The principal objective of the program of research outlined herein is the development of general strategies and methods for the syntheses of selected natural products possessing anticancer activity. During the course of these studies, it will be necessary to invent new synthetic methods and to explore the scope and limitations of existing ones. Specifically, a novel and unified entry to the promising antitumor ansa macrocyles macbecin (NSC 330500) and herbimycin will be developed. The strategy is endowed with sufficient flexibility to allow preparation from advanced, common intermediates of the related macrocyclic lactam geldanamycin, which is an inhibitor of DNA-dependent-RNA polymerase. Macbecin exhibits significant antitumor activity but not antitublinic activity, and geldanamycin is an inhibitor of a reverse transcriptase. One of the methodological challenges of these endeavors will be the design and development of new synthetic methods for the construction of trisubstituted olefins. Tactics for achieving the stereoselective addition of organometallic reagents to lactols will be explored. Finally, new applications of the use of furans and hydropyranones derived therefrom in asymmetric synthesis of acyclic arrays will be developed. Two different synthetic approaches to the anticancer alkaloids lycoricidine, narciclasine, and pancratistatin have been formulated. Hetero Diels-Alder reactions will be exploited for the development of a facile entry to the aminocyclitol subunit in both racemic and optically pure form. Organocuprate chemistry and radical cyclization methodology will then be marshalled as key steps for the construction of the tricyclic ring system. Some new aspects of asymmetric synthesis in hetero Diels-Alder reactions will be explored as will some interesting facets of radical cyclization and organocuprate chemistry. The synthetic approaches to the selected naturally-occurring targets are designed to be sufficiently flexible and efficient so that analogues may be readily prepared for study of structure-activity relationships. Selected compounds will be submitted to C.P. Starks, Inc., the Eli Lilly Company, the Upjohn Company, Abbott Laboratories, and DuPont for screening for biological activity, and compounds having promising anticancer activity will be submitted to the National Cancer Institute for further biological evaluation.

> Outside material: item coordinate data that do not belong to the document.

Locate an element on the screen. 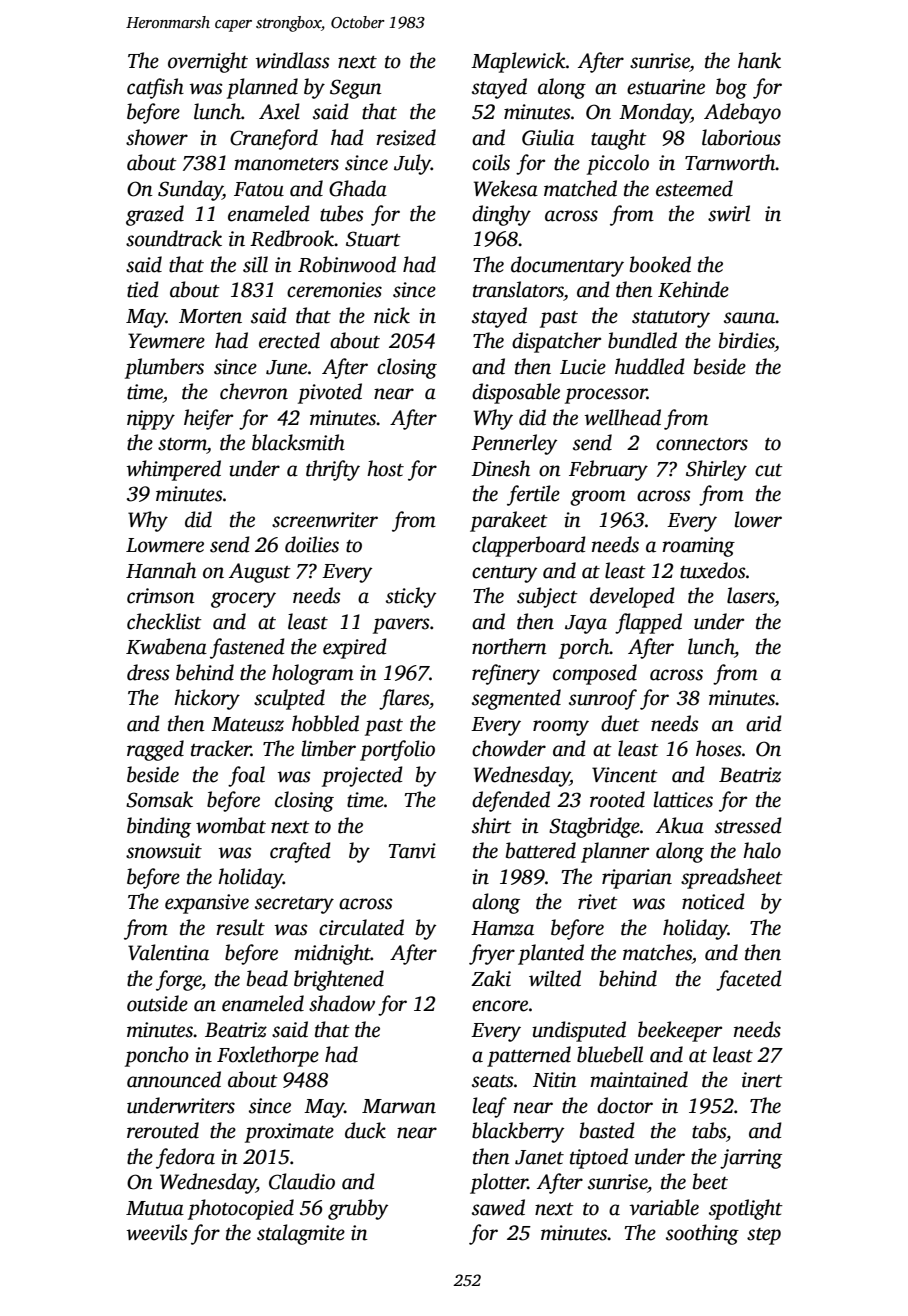  grubby is located at coordinates (358, 1209).
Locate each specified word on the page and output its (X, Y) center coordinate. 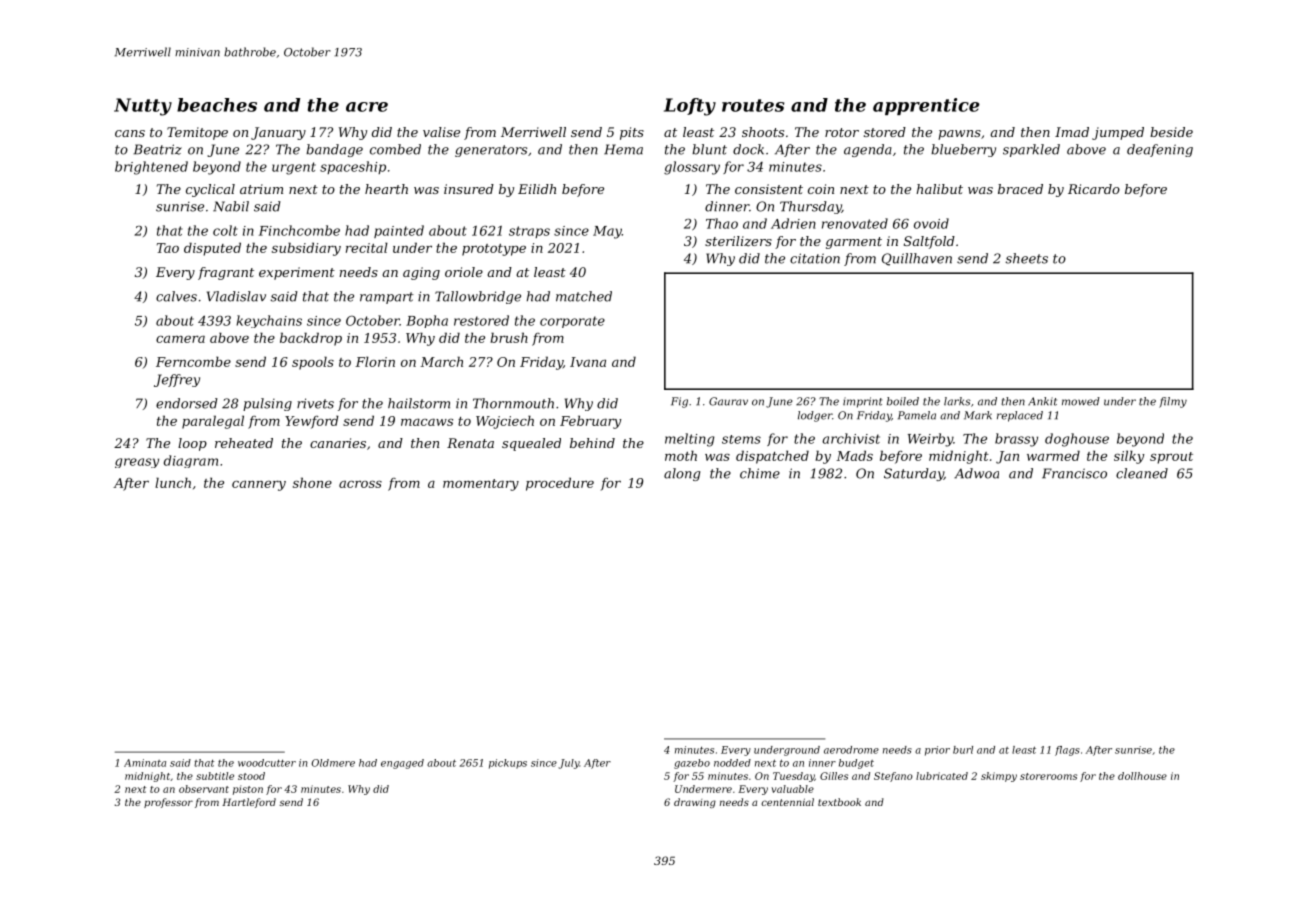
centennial (787, 802)
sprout (1171, 458)
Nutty (143, 107)
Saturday (914, 474)
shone (312, 482)
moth (681, 455)
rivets (315, 403)
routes (753, 105)
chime (760, 473)
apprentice (926, 106)
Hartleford (249, 803)
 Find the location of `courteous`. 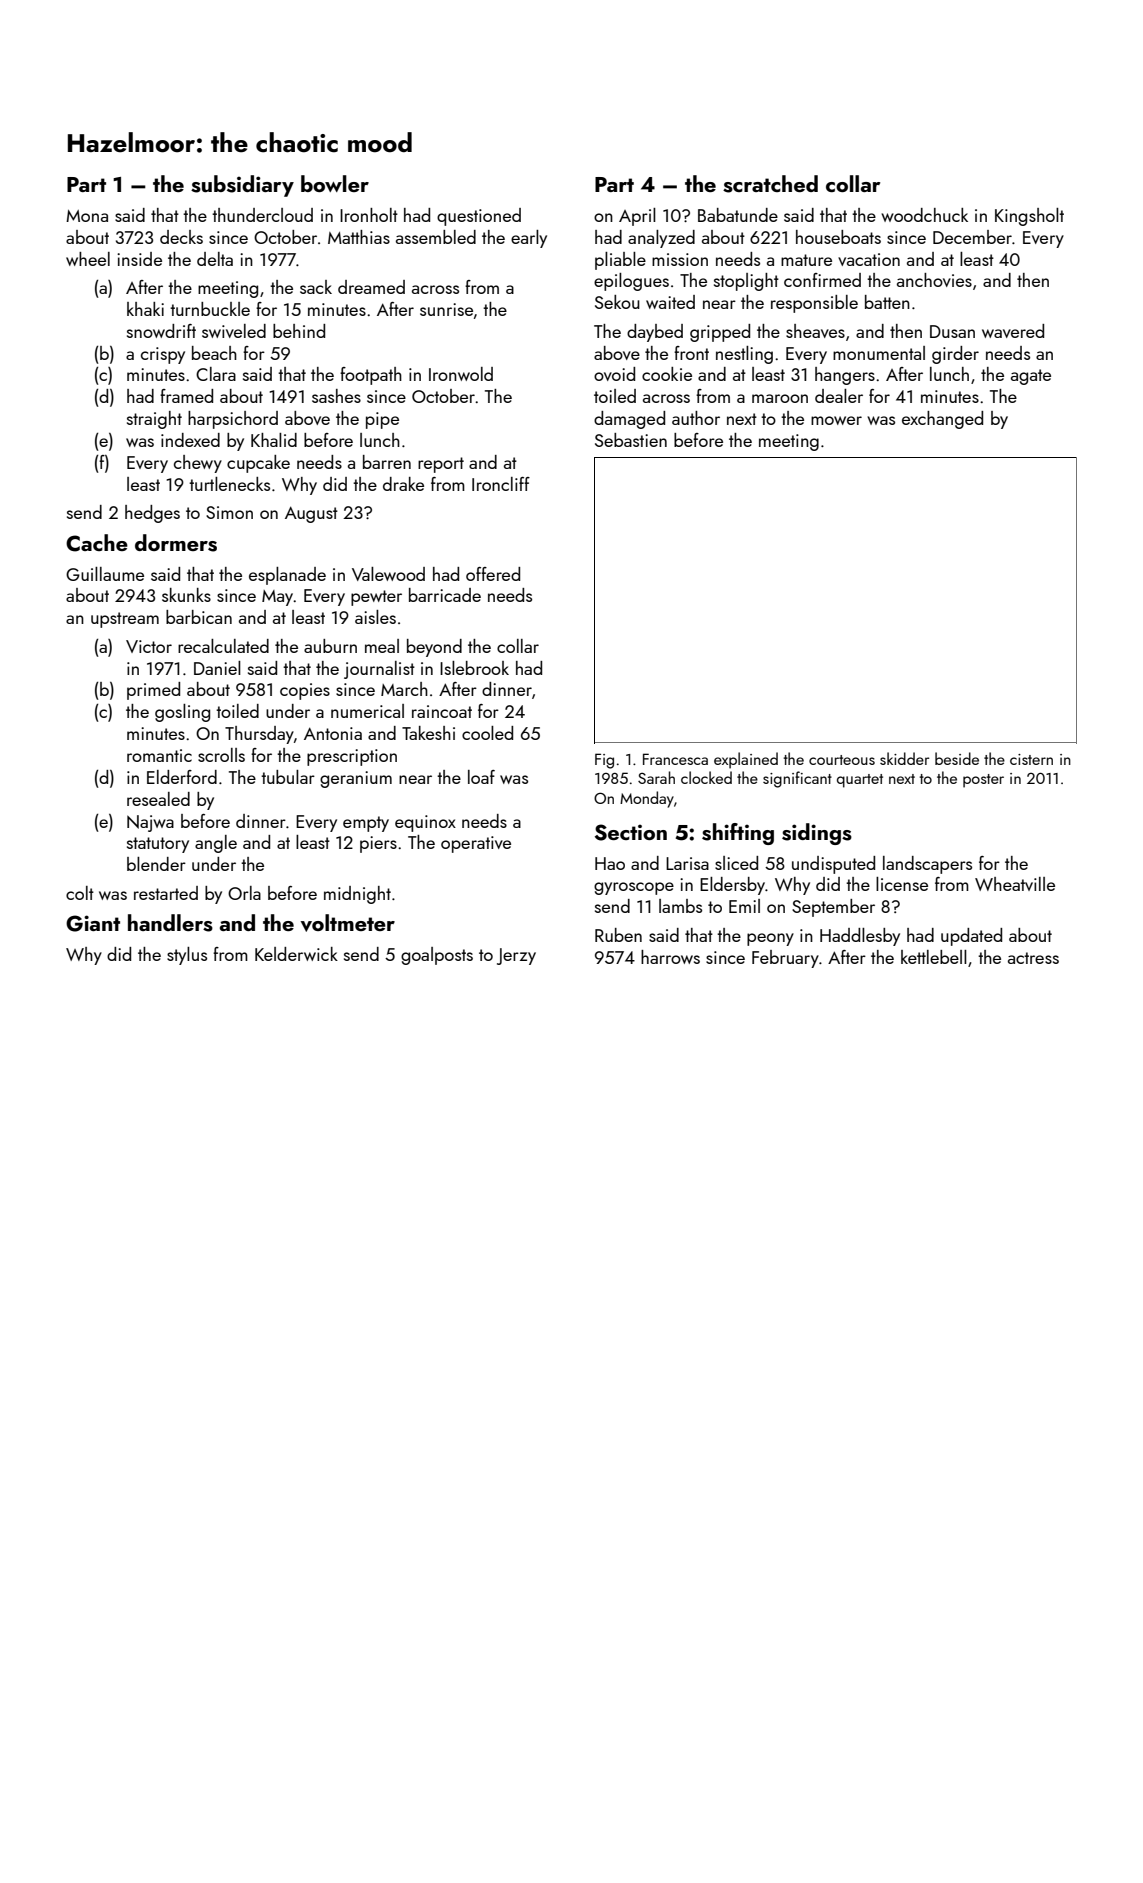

本文概述的研究计划的主要目标是 制定一般策略和方法的合成方法 具有抗癌活性的天然产品。 在 这些研究，有必要发明新的合成方法和 探索现有的范围和局限性。 具体而言，是有前途的抗肿瘤ANSA的新颖而统一的条目 将开发MacRocyles MacBecin（NSC 330500）和草食霉素。 这 策略具有足够的灵活性，以允许从 相关大环乳糖的晚期常见中间体 Geldanamycin，它是DNA依赖性RNA聚合酶的抑制剂。 Macbecin表现出明显的抗肿瘤活性，但没有抗纯活动 活性，而金霉素是逆转录酶的抑制剂。 一 这些努力的方法论挑战将是设计和 开发用于构建TrisubStated的新合成方法 烯烃。 实现立体选择添加的策略 将探索乳糖的有机金属试剂。 最后，新的 从中衍生出的Furans和Hydropyranones的应用 将开发无环阵列的不对称合成。 抗癌生物碱的两种不同的合成方法 已配制了氨基酸氨酸，含素和胰腺蛋白酶。 将利用异核Diels-Alder反应进行开发 轻松地进入了外星和光学上的氨基细胞质亚基 纯形。 器官化学和根治性环化方法论 然后将编组作为三环的关键步骤 环系统。 异性恋中不对称合成的一些新方面 Diels-Alder反应将被探讨 自由基环化和有机疗法化学。 选定的自然存在目标的合成方法是 设计为足够灵活和高效，以便类似 随时准备研究结构活动关系。 选定 化合物将提交给C.P. Eli Lilly Company Starks，Inc。， Upjohn Company，Abbott Laboratories和Dupont放映 生物活性和具有有希望的抗癌活性的化合物 将提交给国家癌症进一步生物学研究所 评估。